Our invisibility in the bus, a gap, the hollow I like a fly whose veins have been sucked dry by a garden spider and who, in a nightmare, becomes a vampire, a Dracula, which means that it can now take its turn drinking the blood of others, this kind of fictional character (especially when he’s the narrator), is zombie-like. If it looks like blood is flowing through his veins, it’s really just water dyed red. While watching the Disney Channel yesterday, I giddily jotted down an implicit reflection on this I character: in the Walt Disney version of Dickens’s A Christmas Carol, Scrooge McDuck is Scrooge, Donald is the nephew, and Mickey is Bob Cratchit.

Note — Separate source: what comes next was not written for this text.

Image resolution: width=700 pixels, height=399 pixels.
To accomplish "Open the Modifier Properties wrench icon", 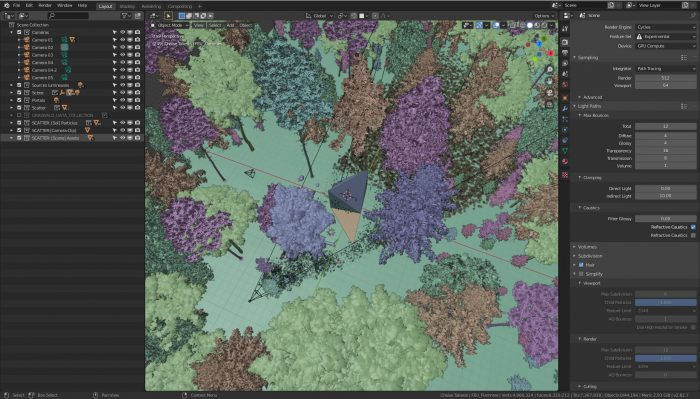I will click(x=565, y=108).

But Mickey also plays Paul Dukas’s Sorcerer’s Apprentice, based on Goethe . . . I immediately found myself imagining Mickey Mouse as Puss in Boots, a beautiful contradiction that might pass unnoticed given the strange role that this sort of character plays. (It would be the same sort of alchemy if Charlot—not his American persona, Chaplin—were to play Jesus, for example.) He isn’t exactly an actor playing a character, because this actor is already a character, but more precisely a multidimensional character, who’s nevertheless still contained by the dimensions of his sort, loosely employed, readily hosting an array of characters in his mold. There’s something similar about my narrator, I. He has to be a stereotype, a jack-of-all-trades, capable of seeing everything and being in every situation, without ever failing to keep a distance, the least burdened as possible, from the author’s idiosyncrasies, refusing to give in to them or at least resisting them as much as possible. But this can’t be done. An author doesn’t know how to hide himself behind his characters. Instead he shows himself naked through them, and rhymes with them all.

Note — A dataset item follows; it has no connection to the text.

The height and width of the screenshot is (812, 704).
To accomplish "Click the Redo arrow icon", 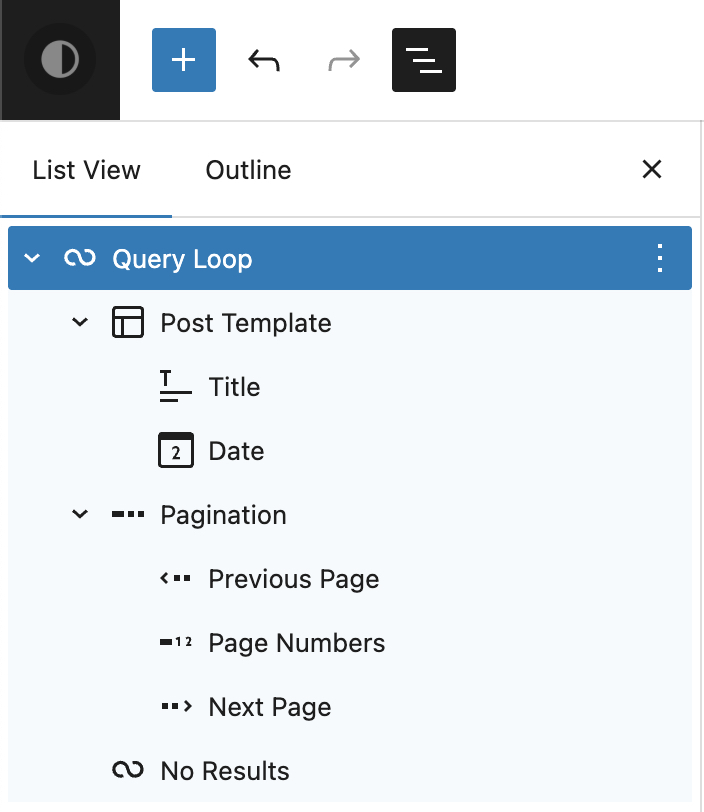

And so I’ve embarked. Which seat should I pick? The one that’s best for stretching my legs or the one best suited for propping my knees up at eye level against the back of the seat in front of me? The one that offers the best view of the landscape or the passengers or the driver? A window seat halfway back on the left? Up front on the right for the conversation? In the very back with the middle-schoolers? Actually, I have the luxury of changing seats as I wish, without being noticed or suspected. So, it’s decided: I will read, as if this were a book, everything that would ordinarily be kept secret. And I will try, naïvely, to learn some lessons from it all.
As soon as you get on the bus, you’re greeted with three rules clearly posted on a written sign: no smoking, no talking to the driver, and no exiting the bus while in motion. Hello, good listener and good reader!
The second rule is rendered unnecessary by the bus driver’s own attitude. He certainly must hear what his customers say to him: a hello, a good-bye, an expressed curiosity, and the destination, for which he must calculate the correct amount due. Basile hands over the right tickets, hands back the change, gives a “thanks” with a nod of his head, and moves on to the next customer, but he never answers questions.
“Where are we headed?”
It’s written on the sign on the front of the bus. “Where are we coming from?”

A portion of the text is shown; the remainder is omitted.